Collision risk assessment and automatic obstacle avoidance strategy for teleoperation robots

Teleoperation robots have been paid more attention in aerospace, medical domain, and other fields because of their high precision and maneuverability. However, the working environments in these fields are characterized by danger or complexity, which require the high collision avoidance ability of teleoperation robots. Therefore, it is necessary to conduct in-depth research on collision and obstacle avoidance problems of teleoperation robots. Based on this goal, a new model of quantifying collision risk is proposed to solve the problem that traditional collision risk assessment is inaccurate due to incomplete consideration of factors. The model considers not only the common factor likes distance but also a relatively newer factor, i.e. speed. In addition, the effect of indirect factors such as work environment and robot system on collision are innovatively considered. Some innovative modifications are made to the calculation method of the model. The effect of speed on collision is studied by using distance, and the discretization method is introduced to calculate the collision risk value.
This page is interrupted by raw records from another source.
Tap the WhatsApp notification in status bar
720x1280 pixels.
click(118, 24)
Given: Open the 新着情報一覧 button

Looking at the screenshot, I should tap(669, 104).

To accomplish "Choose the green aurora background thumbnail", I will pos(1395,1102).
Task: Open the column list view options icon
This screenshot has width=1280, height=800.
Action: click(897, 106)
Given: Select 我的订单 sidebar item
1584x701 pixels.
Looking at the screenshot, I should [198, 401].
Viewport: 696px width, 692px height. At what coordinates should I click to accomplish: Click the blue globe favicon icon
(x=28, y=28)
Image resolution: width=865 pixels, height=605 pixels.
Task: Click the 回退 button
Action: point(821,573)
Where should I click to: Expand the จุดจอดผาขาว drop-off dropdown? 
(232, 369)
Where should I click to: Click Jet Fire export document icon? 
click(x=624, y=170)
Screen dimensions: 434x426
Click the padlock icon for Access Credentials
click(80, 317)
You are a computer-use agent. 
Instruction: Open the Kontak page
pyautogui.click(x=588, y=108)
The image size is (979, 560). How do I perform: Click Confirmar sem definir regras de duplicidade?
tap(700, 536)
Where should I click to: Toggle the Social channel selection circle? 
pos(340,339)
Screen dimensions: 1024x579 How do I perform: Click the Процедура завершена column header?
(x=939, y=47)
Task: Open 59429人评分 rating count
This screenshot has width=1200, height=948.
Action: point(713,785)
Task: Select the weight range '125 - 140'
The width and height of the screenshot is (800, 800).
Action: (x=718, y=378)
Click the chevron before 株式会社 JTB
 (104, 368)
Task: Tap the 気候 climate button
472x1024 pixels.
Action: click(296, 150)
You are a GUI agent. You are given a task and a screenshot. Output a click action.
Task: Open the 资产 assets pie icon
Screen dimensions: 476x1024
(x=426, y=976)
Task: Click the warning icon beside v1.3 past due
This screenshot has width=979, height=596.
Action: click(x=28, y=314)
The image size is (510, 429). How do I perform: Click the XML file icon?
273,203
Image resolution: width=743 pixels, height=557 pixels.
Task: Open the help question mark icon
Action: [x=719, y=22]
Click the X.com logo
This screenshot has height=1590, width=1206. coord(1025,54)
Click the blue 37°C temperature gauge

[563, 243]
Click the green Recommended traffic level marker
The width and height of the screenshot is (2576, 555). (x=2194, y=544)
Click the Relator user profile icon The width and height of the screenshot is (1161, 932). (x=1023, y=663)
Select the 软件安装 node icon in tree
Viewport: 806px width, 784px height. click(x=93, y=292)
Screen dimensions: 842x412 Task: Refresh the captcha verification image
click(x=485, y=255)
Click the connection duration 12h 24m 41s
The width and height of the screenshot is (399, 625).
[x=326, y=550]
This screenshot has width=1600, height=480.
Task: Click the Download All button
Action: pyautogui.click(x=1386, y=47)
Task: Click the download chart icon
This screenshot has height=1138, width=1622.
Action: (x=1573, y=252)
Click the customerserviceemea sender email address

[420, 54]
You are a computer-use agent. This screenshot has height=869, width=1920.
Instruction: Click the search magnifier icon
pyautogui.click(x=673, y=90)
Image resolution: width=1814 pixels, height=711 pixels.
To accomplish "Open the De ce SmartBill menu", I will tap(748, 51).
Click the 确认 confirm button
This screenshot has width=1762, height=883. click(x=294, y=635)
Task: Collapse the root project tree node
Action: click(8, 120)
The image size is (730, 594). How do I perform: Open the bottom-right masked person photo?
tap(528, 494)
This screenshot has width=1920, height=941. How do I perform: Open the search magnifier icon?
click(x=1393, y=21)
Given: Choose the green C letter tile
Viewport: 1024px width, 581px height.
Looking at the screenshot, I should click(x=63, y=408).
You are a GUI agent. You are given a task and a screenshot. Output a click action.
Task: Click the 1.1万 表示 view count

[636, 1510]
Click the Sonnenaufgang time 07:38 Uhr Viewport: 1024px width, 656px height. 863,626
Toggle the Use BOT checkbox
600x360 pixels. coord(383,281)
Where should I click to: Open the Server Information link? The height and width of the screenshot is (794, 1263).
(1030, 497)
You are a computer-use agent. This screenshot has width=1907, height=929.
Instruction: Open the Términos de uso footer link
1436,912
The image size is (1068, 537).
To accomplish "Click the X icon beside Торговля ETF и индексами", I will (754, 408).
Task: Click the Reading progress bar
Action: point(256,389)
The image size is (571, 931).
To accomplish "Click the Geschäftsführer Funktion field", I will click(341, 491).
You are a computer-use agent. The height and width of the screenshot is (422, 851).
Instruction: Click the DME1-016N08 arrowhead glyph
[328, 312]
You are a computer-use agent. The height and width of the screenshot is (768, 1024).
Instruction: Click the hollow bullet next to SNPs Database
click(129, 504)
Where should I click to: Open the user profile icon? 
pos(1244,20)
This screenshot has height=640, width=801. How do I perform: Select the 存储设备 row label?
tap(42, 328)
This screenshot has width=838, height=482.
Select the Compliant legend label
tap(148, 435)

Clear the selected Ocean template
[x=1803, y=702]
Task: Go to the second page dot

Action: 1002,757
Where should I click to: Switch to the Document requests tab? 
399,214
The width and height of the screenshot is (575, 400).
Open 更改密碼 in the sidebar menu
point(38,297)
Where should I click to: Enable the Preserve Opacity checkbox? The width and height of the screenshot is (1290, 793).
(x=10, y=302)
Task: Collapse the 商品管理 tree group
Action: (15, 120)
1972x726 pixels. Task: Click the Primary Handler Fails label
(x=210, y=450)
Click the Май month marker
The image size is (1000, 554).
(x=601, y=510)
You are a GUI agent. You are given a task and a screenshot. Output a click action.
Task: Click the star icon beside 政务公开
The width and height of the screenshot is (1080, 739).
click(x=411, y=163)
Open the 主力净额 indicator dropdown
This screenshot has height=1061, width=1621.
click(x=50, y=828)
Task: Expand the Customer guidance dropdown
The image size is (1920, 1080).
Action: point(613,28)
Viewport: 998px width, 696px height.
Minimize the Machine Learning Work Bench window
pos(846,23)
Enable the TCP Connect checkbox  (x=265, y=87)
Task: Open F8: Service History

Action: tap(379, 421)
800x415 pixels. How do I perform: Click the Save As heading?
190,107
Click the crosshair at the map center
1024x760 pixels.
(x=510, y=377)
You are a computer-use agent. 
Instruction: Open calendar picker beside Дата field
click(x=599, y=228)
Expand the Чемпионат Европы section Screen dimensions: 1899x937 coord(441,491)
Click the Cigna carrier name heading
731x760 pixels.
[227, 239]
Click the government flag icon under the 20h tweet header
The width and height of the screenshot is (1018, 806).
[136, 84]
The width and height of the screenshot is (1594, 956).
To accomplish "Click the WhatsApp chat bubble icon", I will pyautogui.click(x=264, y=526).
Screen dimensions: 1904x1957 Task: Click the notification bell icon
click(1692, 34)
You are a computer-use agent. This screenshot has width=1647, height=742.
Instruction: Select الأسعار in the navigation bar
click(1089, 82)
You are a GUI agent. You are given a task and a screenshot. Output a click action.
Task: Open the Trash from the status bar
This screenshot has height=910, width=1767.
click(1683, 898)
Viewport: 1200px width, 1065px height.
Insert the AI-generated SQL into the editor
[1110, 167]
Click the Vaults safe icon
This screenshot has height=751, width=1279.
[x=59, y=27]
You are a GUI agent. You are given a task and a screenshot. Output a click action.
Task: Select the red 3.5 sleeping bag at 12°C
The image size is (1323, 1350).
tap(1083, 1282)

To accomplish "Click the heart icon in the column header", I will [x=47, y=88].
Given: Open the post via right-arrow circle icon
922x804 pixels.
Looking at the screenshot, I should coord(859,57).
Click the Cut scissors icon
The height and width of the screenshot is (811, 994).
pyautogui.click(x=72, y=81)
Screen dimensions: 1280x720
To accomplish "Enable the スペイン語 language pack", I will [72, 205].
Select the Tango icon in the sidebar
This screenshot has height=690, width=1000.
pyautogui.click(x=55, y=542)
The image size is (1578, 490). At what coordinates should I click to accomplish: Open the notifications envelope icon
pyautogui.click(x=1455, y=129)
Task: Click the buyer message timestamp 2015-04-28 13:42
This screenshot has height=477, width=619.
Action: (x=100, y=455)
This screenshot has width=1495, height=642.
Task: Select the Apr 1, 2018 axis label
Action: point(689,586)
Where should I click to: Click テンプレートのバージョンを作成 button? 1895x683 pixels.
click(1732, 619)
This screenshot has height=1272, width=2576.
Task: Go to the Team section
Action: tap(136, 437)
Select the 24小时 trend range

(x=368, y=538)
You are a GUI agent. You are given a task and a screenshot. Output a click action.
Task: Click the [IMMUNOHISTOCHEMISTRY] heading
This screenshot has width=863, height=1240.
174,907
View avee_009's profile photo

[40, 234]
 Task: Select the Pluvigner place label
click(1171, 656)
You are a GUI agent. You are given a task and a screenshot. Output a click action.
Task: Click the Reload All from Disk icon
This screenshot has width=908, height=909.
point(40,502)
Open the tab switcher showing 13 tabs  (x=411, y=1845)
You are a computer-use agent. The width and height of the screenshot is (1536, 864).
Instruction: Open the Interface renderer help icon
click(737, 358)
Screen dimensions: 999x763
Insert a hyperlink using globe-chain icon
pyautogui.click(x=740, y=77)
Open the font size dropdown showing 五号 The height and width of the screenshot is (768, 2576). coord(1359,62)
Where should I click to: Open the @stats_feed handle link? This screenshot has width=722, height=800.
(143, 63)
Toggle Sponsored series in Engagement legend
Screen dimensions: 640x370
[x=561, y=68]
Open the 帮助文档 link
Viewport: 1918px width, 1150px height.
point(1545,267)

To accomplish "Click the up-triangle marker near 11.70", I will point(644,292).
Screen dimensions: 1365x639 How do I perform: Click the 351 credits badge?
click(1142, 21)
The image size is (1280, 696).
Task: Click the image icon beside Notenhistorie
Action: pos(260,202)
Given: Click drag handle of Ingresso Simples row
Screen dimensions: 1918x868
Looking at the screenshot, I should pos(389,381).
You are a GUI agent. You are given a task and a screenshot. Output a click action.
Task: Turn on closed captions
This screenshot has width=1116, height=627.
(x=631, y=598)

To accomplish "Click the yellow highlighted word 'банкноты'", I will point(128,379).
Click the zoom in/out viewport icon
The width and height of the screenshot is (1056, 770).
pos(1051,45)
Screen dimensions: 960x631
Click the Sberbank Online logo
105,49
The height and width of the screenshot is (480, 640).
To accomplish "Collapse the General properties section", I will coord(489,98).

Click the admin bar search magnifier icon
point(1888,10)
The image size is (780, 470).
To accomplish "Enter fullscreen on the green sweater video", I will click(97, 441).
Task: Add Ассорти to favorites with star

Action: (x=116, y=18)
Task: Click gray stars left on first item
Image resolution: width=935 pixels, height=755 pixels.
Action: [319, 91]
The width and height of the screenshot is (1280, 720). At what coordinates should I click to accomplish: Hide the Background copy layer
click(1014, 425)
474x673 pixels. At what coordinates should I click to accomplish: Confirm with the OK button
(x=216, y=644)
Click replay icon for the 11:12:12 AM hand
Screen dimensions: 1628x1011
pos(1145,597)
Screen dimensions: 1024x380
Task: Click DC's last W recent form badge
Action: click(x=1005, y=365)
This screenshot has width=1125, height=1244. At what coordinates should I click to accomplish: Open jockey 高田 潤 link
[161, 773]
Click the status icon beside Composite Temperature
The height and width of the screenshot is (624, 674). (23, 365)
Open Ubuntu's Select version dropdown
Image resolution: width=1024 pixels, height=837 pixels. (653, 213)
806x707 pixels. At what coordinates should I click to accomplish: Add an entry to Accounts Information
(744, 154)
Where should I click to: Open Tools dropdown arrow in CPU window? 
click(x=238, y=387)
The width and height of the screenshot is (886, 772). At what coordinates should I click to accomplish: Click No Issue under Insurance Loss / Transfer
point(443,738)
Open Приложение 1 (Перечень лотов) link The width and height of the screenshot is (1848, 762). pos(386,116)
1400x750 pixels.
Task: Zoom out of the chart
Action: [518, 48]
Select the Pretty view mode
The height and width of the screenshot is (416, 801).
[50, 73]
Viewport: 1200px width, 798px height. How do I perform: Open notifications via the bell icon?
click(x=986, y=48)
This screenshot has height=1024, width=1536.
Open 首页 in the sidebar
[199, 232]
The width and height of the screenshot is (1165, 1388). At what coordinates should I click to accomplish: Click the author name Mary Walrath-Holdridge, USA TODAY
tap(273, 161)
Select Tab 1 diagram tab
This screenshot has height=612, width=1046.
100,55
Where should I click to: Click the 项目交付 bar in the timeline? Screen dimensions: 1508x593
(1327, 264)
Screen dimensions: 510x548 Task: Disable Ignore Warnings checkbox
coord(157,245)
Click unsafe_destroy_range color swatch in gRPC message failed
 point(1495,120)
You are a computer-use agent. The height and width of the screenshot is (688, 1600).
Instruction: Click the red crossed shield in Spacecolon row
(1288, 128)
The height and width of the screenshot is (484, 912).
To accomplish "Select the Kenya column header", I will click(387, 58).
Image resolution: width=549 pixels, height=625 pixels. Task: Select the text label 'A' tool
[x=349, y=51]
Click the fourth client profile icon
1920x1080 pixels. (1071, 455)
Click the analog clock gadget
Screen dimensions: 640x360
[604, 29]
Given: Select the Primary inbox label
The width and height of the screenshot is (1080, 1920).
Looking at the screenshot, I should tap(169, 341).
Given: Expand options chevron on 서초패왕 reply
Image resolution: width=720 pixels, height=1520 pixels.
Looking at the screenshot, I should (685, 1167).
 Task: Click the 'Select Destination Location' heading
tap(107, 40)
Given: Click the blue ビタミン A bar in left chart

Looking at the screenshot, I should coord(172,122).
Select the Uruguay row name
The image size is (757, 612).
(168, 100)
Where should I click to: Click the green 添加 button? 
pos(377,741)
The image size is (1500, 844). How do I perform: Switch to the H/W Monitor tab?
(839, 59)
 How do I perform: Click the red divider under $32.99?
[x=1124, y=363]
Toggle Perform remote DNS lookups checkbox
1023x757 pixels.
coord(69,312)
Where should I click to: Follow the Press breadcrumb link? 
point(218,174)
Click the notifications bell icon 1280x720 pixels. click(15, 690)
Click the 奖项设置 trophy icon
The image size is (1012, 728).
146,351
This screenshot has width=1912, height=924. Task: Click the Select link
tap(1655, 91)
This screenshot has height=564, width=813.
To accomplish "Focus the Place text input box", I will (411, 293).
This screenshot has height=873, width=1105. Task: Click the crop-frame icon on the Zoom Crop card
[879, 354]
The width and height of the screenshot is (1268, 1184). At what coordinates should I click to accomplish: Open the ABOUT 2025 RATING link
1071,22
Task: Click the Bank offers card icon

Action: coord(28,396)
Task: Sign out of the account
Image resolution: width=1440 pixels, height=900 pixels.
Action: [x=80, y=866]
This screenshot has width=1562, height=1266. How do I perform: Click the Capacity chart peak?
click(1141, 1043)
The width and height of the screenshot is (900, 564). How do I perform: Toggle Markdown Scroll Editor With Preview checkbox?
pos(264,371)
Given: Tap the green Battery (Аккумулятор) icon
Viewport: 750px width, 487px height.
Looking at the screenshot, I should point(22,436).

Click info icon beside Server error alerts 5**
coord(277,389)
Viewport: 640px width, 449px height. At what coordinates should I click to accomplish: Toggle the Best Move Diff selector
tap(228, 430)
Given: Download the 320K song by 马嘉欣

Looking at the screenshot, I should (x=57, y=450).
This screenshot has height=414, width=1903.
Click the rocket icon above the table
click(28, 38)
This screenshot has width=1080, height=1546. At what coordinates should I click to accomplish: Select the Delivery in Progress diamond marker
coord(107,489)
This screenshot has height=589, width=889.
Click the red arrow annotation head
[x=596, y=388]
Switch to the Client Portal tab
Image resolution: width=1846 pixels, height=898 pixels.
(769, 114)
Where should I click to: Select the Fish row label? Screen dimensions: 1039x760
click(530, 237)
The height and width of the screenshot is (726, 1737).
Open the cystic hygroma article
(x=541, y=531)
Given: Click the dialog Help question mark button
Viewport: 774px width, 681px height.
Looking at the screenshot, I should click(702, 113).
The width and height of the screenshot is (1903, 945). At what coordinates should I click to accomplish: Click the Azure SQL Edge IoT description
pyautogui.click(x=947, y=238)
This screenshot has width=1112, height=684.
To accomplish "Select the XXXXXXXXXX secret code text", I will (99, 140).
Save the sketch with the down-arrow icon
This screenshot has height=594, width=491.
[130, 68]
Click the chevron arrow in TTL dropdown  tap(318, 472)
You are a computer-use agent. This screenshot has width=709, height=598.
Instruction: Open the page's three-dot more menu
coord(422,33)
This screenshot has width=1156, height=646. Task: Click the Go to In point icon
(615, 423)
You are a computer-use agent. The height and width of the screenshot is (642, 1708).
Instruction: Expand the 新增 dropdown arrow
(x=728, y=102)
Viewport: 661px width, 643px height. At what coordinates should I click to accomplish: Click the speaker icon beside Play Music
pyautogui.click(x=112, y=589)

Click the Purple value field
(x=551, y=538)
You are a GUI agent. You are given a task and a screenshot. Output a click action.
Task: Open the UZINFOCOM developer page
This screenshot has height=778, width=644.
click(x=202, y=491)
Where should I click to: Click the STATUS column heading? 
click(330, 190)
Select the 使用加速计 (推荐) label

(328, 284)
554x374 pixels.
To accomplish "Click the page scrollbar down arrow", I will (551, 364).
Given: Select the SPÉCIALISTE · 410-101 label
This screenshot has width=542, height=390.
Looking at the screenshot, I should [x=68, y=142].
Secondly, in order to improve the existing obstacle avoidance strategies are not perfect enough, a new set of automatic obstacle avoidance strategies for teleoperation robots is proposed based on collision risk. The collision risk value can be classified into three levels according to collision risk threshold, and each level has different obstacle avoidance strategies to make obstacle avoidance more reasonable and effective. Finally, the proposed collision risk model and the automatic obstacle avoidance strategy are verified. The results show that the proposed collision risk model can accurately quantify the collision situation of the robot, and the proposed automatic obstacle avoidance strategy can keep the robot away from the obstacles when moving, thereby achieving the purpose of obstacle avoidance. In general, this study provides an effective method for collision risk assessment and automatic obstacle avoidance of teleoperation robots.